Show No Mercy, Percy: Hey guys, welcome to a Thursday night, kind-of prime time game day/evening. I say kind of, because not everyone has the NFL Network, where this game is being shown on across the country. So unless you live in Minnesota or Tampa Bay (and really, who would want to live in either of those frozen poop stains or sweaty under cheese locations?!), it's not a guarantee that you'll see the game. But some may! The rich people, definitely, who pay stupid sums for Dish Network and have their signal wiped out and the sneeze of a butterfly, or the poor people, who suffer those same ills, but eventually get their satellite cut because they forgot to pay their bill, because they're poor and shit. Those people will see this game, and those people will likely see why Percy Harvin is as legit a candidate for the MVP award this season as any old crotch head, white QB on a mediocre team. What, you want to give it to Matt Ryan? BORING! And probably racist. No, tonight is when Percy shines, and people swoon over his magnificence.
Getting a win for the team wouldn't be bad, either.
Thanks to KILLERCHEF from Rube Chat once again for another great game day preview graphic!

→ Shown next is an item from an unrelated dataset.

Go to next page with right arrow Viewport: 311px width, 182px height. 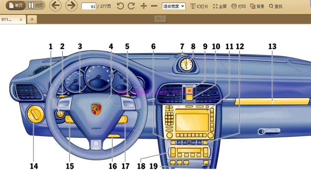(x=71, y=6)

Why I Hate the Bucs! I always forget that the Bucs and Vikings use to play in the same division. Whoever decided that was the right call is an idiot, but that is neither here nor there. Clearly, I will never forgive them for beating the Vikings in the 1998 season, ruining our shot at a perfect record. Also, it's the curse of the Bucs (which I think has since been broken? But I don't give a real shit to look it up), where no team has won a Super Bowl if they lose to the Bucs during the regular season. Seriously, Tampa? That's a stupid curse to have. And also, go screw yourself, Josh Freeman. And no, it doesn't have anything to do with him being the most obviously gay player in the NFL, and everything with him having spurned Nebraska for his college ball and then going to Kansas State, where he proceeded to get his fro'd mop pushed back so hard it came out as neck hair.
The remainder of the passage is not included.